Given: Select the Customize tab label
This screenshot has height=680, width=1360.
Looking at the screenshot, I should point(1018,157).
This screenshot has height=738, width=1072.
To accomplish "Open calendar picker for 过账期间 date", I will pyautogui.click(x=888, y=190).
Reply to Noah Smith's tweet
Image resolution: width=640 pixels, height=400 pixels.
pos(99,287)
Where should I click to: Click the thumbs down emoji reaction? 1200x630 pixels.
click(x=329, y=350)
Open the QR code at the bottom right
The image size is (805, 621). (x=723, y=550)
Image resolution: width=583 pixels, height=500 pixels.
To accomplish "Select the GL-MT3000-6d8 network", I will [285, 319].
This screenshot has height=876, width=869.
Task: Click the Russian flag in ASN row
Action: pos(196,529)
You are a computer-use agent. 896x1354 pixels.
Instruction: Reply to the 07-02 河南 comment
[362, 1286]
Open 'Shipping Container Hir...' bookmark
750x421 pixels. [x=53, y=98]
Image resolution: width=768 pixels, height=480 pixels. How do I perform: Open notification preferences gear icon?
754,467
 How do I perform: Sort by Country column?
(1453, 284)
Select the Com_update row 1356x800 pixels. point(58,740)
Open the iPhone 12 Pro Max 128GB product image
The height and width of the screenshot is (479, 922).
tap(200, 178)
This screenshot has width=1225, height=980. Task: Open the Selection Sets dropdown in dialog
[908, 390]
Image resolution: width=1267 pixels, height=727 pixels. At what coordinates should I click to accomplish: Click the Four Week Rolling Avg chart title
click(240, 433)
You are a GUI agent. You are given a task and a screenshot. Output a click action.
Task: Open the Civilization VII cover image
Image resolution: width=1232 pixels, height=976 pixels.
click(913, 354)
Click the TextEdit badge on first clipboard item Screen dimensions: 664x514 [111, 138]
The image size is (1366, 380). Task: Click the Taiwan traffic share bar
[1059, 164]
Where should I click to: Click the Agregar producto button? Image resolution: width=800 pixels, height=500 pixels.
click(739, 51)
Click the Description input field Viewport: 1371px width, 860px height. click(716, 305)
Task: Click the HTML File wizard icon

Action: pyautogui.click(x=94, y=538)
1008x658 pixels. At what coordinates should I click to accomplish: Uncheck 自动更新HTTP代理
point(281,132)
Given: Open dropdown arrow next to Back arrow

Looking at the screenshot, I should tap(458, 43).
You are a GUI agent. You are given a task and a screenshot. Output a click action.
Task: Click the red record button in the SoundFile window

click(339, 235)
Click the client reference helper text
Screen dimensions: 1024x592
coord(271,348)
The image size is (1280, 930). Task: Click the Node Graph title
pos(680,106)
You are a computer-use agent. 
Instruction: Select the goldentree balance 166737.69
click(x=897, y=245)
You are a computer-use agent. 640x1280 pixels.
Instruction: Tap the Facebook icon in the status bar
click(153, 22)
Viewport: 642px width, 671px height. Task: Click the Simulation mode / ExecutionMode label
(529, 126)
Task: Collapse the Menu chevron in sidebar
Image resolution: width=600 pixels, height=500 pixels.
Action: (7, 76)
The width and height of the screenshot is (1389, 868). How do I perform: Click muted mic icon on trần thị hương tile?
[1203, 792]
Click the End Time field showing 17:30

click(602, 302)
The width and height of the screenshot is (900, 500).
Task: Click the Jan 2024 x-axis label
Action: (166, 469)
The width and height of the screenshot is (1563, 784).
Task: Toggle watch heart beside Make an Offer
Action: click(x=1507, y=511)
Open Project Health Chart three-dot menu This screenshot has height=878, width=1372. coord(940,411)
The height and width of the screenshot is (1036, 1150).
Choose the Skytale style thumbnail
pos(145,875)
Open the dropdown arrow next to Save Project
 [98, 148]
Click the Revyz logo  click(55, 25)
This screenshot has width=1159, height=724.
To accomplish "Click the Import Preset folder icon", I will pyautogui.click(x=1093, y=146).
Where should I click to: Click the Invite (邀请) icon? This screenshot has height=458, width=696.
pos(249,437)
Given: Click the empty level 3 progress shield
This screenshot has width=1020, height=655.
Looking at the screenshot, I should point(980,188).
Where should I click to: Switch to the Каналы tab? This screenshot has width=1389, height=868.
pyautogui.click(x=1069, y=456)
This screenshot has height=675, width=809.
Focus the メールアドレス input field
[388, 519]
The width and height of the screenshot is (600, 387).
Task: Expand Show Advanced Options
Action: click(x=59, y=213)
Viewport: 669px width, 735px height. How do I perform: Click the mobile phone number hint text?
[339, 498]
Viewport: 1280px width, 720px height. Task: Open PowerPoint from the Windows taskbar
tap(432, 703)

- - -

_Assigned task_
Start to finish, restate the records above word for word.

_Expected answer_
Given: Select the Customize tab label
This screenshot has height=680, width=1360.
Looking at the screenshot, I should point(1018,157).
This screenshot has height=738, width=1072.
To accomplish "Open calendar picker for 过账期间 date", I will pyautogui.click(x=888, y=190).
Reply to Noah Smith's tweet
Image resolution: width=640 pixels, height=400 pixels.
pos(99,287)
Where should I click to: Click the thumbs down emoji reaction? 1200x630 pixels.
click(x=329, y=350)
Open the QR code at the bottom right
The image size is (805, 621). (x=723, y=550)
Image resolution: width=583 pixels, height=500 pixels.
To accomplish "Select the GL-MT3000-6d8 network", I will [285, 319].
This screenshot has height=876, width=869.
Task: Click the Russian flag in ASN row
Action: pos(196,529)
You are a computer-use agent. 896x1354 pixels.
Instruction: Reply to the 07-02 河南 comment
[362, 1286]
Open 'Shipping Container Hir...' bookmark
750x421 pixels. [x=53, y=98]
Image resolution: width=768 pixels, height=480 pixels. How do I perform: Open notification preferences gear icon?
754,467
 How do I perform: Sort by Country column?
(1453, 284)
Select the Com_update row 1356x800 pixels. point(58,740)
Open the iPhone 12 Pro Max 128GB product image
The height and width of the screenshot is (479, 922).
tap(200, 178)
This screenshot has width=1225, height=980. Task: Open the Selection Sets dropdown in dialog
[908, 390]
Image resolution: width=1267 pixels, height=727 pixels. At what coordinates should I click to accomplish: Click the Four Week Rolling Avg chart title
click(240, 433)
You are a GUI agent. You are given a task and a screenshot. Output a click action.
Task: Open the Civilization VII cover image
Image resolution: width=1232 pixels, height=976 pixels.
click(913, 354)
Click the TextEdit badge on first clipboard item Screen dimensions: 664x514 [111, 138]
The image size is (1366, 380). Task: Click the Taiwan traffic share bar
[1059, 164]
Where should I click to: Click the Agregar producto button? Image resolution: width=800 pixels, height=500 pixels.
click(739, 51)
Click the Description input field Viewport: 1371px width, 860px height. click(716, 305)
Task: Click the HTML File wizard icon

Action: pyautogui.click(x=94, y=538)
1008x658 pixels. At what coordinates should I click to accomplish: Uncheck 自动更新HTTP代理
point(281,132)
Given: Open dropdown arrow next to Back arrow

Looking at the screenshot, I should tap(458, 43).
You are a GUI agent. You are given a task and a screenshot. Output a click action.
Task: Click the red record button in the SoundFile window

click(339, 235)
Click the client reference helper text
Screen dimensions: 1024x592
coord(271,348)
The image size is (1280, 930). Task: Click the Node Graph title
pos(680,106)
You are a computer-use agent. 
Instruction: Select the goldentree balance 166737.69
click(x=897, y=245)
You are a computer-use agent. 640x1280 pixels.
Instruction: Tap the Facebook icon in the status bar
click(153, 22)
Viewport: 642px width, 671px height. Task: Click the Simulation mode / ExecutionMode label
(529, 126)
Task: Collapse the Menu chevron in sidebar
Image resolution: width=600 pixels, height=500 pixels.
Action: (7, 76)
The width and height of the screenshot is (1389, 868). How do I perform: Click muted mic icon on trần thị hương tile?
[1203, 792]
Click the End Time field showing 17:30

click(602, 302)
The width and height of the screenshot is (900, 500).
Task: Click the Jan 2024 x-axis label
Action: (166, 469)
The width and height of the screenshot is (1563, 784).
Task: Toggle watch heart beside Make an Offer
Action: click(x=1507, y=511)
Open Project Health Chart three-dot menu This screenshot has height=878, width=1372. coord(940,411)
The height and width of the screenshot is (1036, 1150).
Choose the Skytale style thumbnail
pos(145,875)
Open the dropdown arrow next to Save Project
 [98, 148]
Click the Revyz logo  click(55, 25)
This screenshot has width=1159, height=724.
To accomplish "Click the Import Preset folder icon", I will pyautogui.click(x=1093, y=146).
Where should I click to: Click the Invite (邀请) icon? This screenshot has height=458, width=696.
pos(249,437)
Given: Click the empty level 3 progress shield
This screenshot has width=1020, height=655.
Looking at the screenshot, I should point(980,188).
Where should I click to: Switch to the Каналы tab? This screenshot has width=1389, height=868.
pyautogui.click(x=1069, y=456)
This screenshot has height=675, width=809.
Focus the メールアドレス input field
[388, 519]
The width and height of the screenshot is (600, 387).
Task: Expand Show Advanced Options
Action: click(x=59, y=213)
Viewport: 669px width, 735px height. How do I perform: Click the mobile phone number hint text?
[339, 498]
Viewport: 1280px width, 720px height. Task: Open PowerPoint from the Windows taskbar
tap(432, 703)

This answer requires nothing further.